Joseph Christensen Jenson

Joseph Jenson was born 5 June 1867 in Logan, Utah.  He was the son of Latter-day Saint immigrants Jens Peter Christensen and Margaret Olsen Christensen.  He was the fifth and youngest child of the second family.  His father practiced polygamy, so he also had six half-siblings.

Joseph married Elizabeth Ann Adams on 29 July 1890 in Cache Valley, Utah Territory. They suffered many losses in their marriage.  Hazel Adams Jenson was born in 1890, but died less than four months later. Son Oliver Adams Jenson was born in 1890. He was their only child to live to adulthood. Little Alice Elizabeth was born on the first of September, 1893, but she died before the end of the month, on 30 September 1893. The baby’s mother died the same day. Twenty-six-year old Joseph Jenson was left widowed with a two-year-old son to raise alone. As was customary in those days, Joseph loaned his son out to his wife’s parents to raise so he could make a living.

Joseph finally remarried at age thirty-two, six years after the death of his first wife. He married Alice Girdlestone Smith on 21 September 1899. Together he and Alice had eight children, but again death was no stranger to the couple. Joseph Melvin was born in January, 1901, but he died in September that same year. Donald Sylvester, born in 1902, grew up to farm in Arbon. Lorene, a sweet baby girl made all the sweeter by the loss of the two baby girls Joseph had lost with his first wife, was born in 1904 but drowned in a Logan irrigation canal when she was just four years old. Clyde Jenson, the musician and future owner of a Stradivarius violin, also farmed in Arbon; it was his son and grandson who ran the farm for generations. Ida Vilate was born in 1908. Ralph Vaughn came along in 1911, but was killed in a farming accident in Arbon when he was eight years old. Albert Vernon was born in 1912, and George Merlin was born in 1916. Of Joseph’s eleven children (three with his first wife and eight with his second wife), only six of his children lived to adulthood.

Joseph came to the Arbon Valley (then called Bannock Valley) in 1907, proving up on his homestead in 1914. By then his oldest son, Oliver, was twenty-four years old, but it is not known if Oliver ever lived in Arbon Valley (both the 1900 and the 1910 censuses placed him living with his maternal grandparents in Logan, Utah). It appears that when Joseph came to Arbon Valley, his “help” was his sons, Donald, Clyde, and later on, little Vaughn, who died when he was eight, doing a man’s job. Young boys had to grow up fast in those days.

Joseph’s son Clyde remembers one of the annual spring moves to Arbon Valley, when the homesteaders returned after spending the winter in milder Cache Valley. According to Clyde, “They came in a covered wagon with four horses up through Sublet Trail…It was cold. [The Sublet Trail was a few miles north of where Jensen Pass would later be built. Sublet Canyon still appears on topographical maps.] They stopped at a sheep herder’s camp and then [went] on to the cabin” (Bannock Valley, p. 251, memory of Clyde and Zella Jenson).

To the early settlers, a road was a lifeline to family, supplies, and markets. Most of the settlers in the Arbon and Summit areas needed a road that was better than an Indian trail to get their wagons to Malad, which was the Oneida County seat. The farmers got together and asked the Oneida county commissioners for a good road so they could get their grain to market.

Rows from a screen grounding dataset
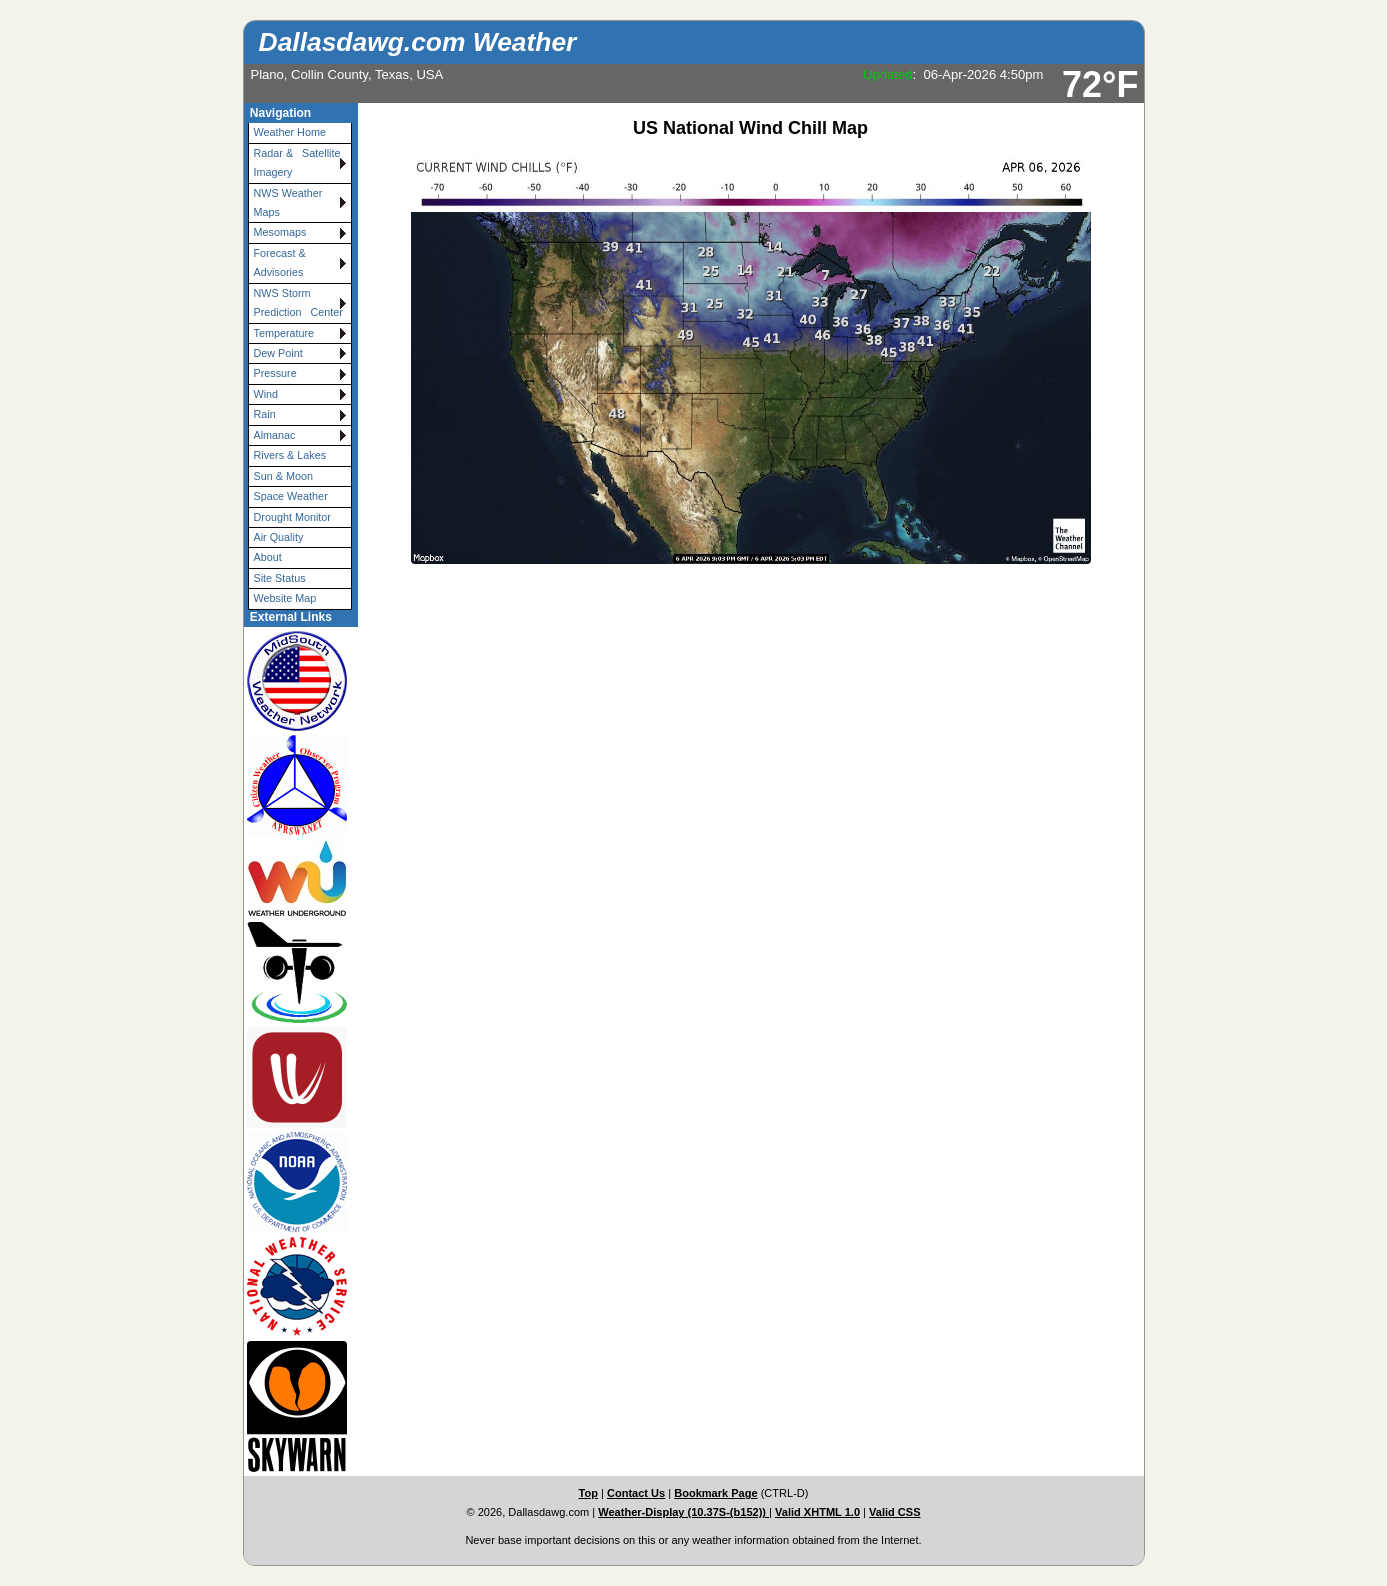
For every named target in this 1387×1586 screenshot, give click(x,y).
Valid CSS (895, 1512)
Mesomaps (280, 232)
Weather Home (290, 132)
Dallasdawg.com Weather (418, 42)
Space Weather (291, 496)
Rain (265, 414)
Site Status (280, 578)
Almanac (275, 435)
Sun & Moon (283, 476)
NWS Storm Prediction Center (298, 302)
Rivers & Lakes (290, 455)
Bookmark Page (715, 1493)
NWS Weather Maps (288, 202)
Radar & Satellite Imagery (300, 162)
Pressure (275, 373)
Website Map (285, 598)
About (268, 557)
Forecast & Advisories (280, 262)
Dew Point (278, 353)
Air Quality (279, 537)
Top (588, 1493)
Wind (266, 394)
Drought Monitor (292, 517)
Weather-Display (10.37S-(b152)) (683, 1512)
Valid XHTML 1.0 (817, 1512)
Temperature (284, 333)
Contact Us (636, 1493)
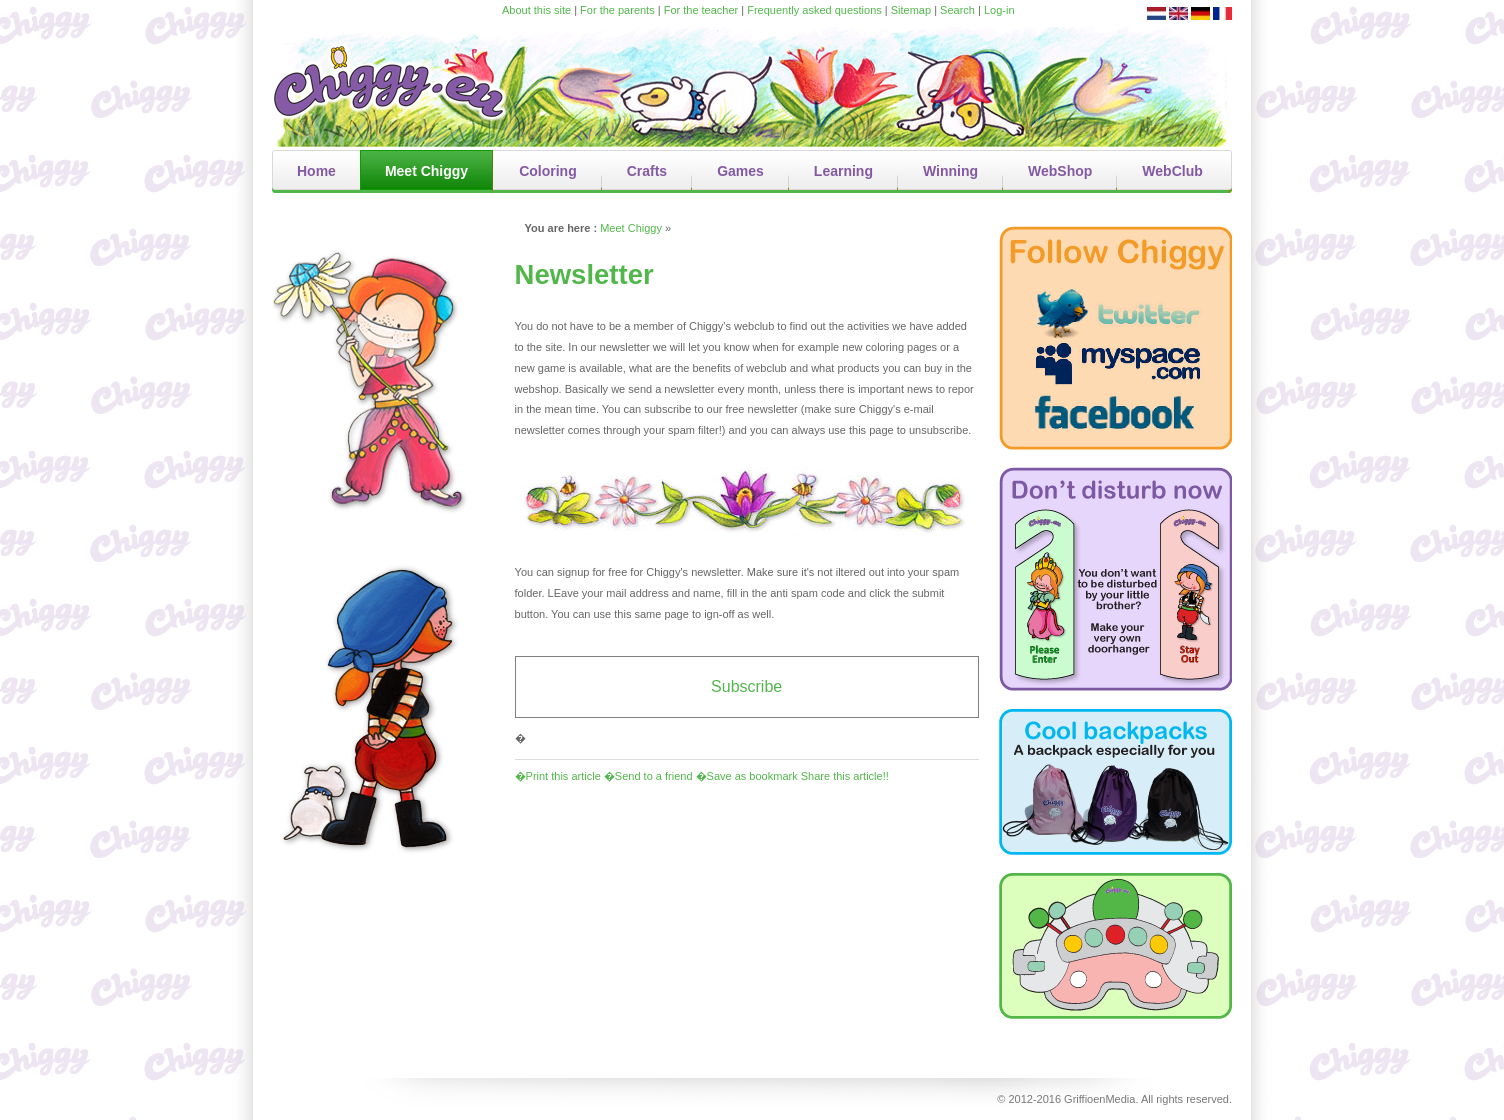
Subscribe (746, 686)
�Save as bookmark (747, 776)
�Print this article (558, 776)
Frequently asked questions (814, 10)
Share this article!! (845, 776)
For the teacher (701, 10)
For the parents (617, 10)
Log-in (999, 10)
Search (957, 10)
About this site (536, 10)
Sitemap (911, 10)
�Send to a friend (648, 776)
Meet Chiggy (631, 228)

## Required task 1
Answer these questions from the Jenson biography:
(a) In what town was Joseph Jenson born?
(b) Whom did he marry on 21 September 1899?
(c) In what year did he prove up on his homestead?
## Required task 2
In the Jenson biography, substitute "plural marriage" for "polygamy" and write out everything from "Joseph Christensen Jenson" down to "had six half-siblings." with that change.
This material was drawn from a separate source.

## Correct response 1
(a) Logan, Utah
(b) Alice Girdlestone Smith
(c) 1914

## Correct response 2
Joseph Christensen Jenson

Joseph Jenson was born 5 June 1867 in Logan, Utah.  He was the son of Latter-day Saint immigrants Jens Peter Christensen and Margaret Olsen Christensen.  He was the fifth and youngest child of the second family.  His father practiced plural marriage, so he also had six half-siblings.